The wireless device could hardly be simpler in its appearance, but it represents years of research: a small metal rectangle, as thin as a credit card, is dropped into a glass of ordinary water and placed in the sun. Within seconds, bubbles begin to flow—oxygen from one side, hydrogen from the other.
Daniel Nocera, a professor of energy and of chemistry, calls this device an artificial leaf, and indeed it carries out a simple version of the same trick that leaves perform every day: it converts sunlight into a chemical fuel. This counters one of solar energy’s biggest drawbacks—the sun doesn’t always shine—by making it possible to store the energy indefinitely and use it when needed.

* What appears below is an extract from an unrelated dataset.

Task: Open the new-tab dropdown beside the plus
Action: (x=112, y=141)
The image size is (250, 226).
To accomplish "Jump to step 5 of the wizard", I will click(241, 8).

The artificial leaf is a sheet of semiconducting silicon, the material used in most solar cells, coated on one side with a cobalt-based catalyst and on the other with a nickel-molybdenum-zinc alloy. The silicon turns incoming sunlight into electricity that chemically splits water molecules with the help of the catalysts. First the cobalt compound releases oxygen from a pair of water molecules, producing O2. That process causes hydrogen atoms to be released as ions; the nickel alloy catalyzes a reaction that recombines them with previously released electrons, yielding H2 molecules that can power a fuel cell.

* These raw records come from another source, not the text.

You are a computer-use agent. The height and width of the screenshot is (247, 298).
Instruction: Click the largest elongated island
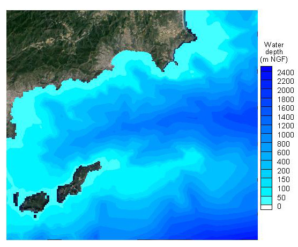coord(79,181)
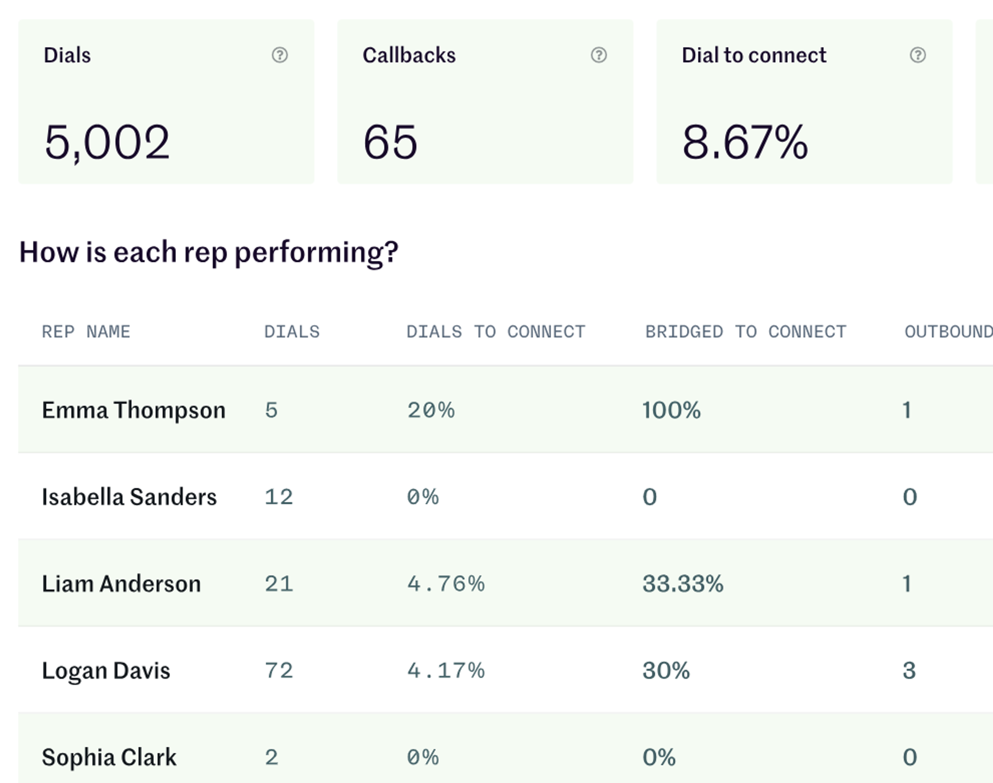Sort by DIALS TO CONNECT column
Screen dimensions: 993x783
point(497,331)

Other attempts to use sunlight to split water have relied on corrosive solutions or on relatively rare and expensive materials such as platinum, and they required extra equipment like wires, controllers, or batteries. The new device, Nocera says, is wireless and made entirely of abundant, inexpensive materials. He and his colleagues discovered the potential of the cobalt compound for freeing oxygen from water in 2008, but the technology is not yet ready for commercial production, since systems to collect, store, and use the gases remain to be developed. “It’s a step,” he says. “It’s heading in the right direction.”
Ultimately, Nocera sees a future in which individual homes could be equipped with solar collection systems based on this principle. Panels on the roof could use sunlight to produce hydrogen and oxygen that would be stored in tanks and then fed to a fuel cell when electricity is needed. Such systems, he hopes, could be made simple and inexpensive enough to be widely adopted throughout the world, bringing reliable sources of electricity to areas that currently don’t have them.
Nocera’s ongoing research with the artificial leaf, he says, is directed toward “driving costs lower and lower” and improving the wireless system’s efficiency, which is now about 2.5 percent. Another line of research is to explore the use of alternative photovoltaic materials such as iron oxide, which might be even cheaper to work with than silicon. “It’s all about providing options for how you go about this,” he says.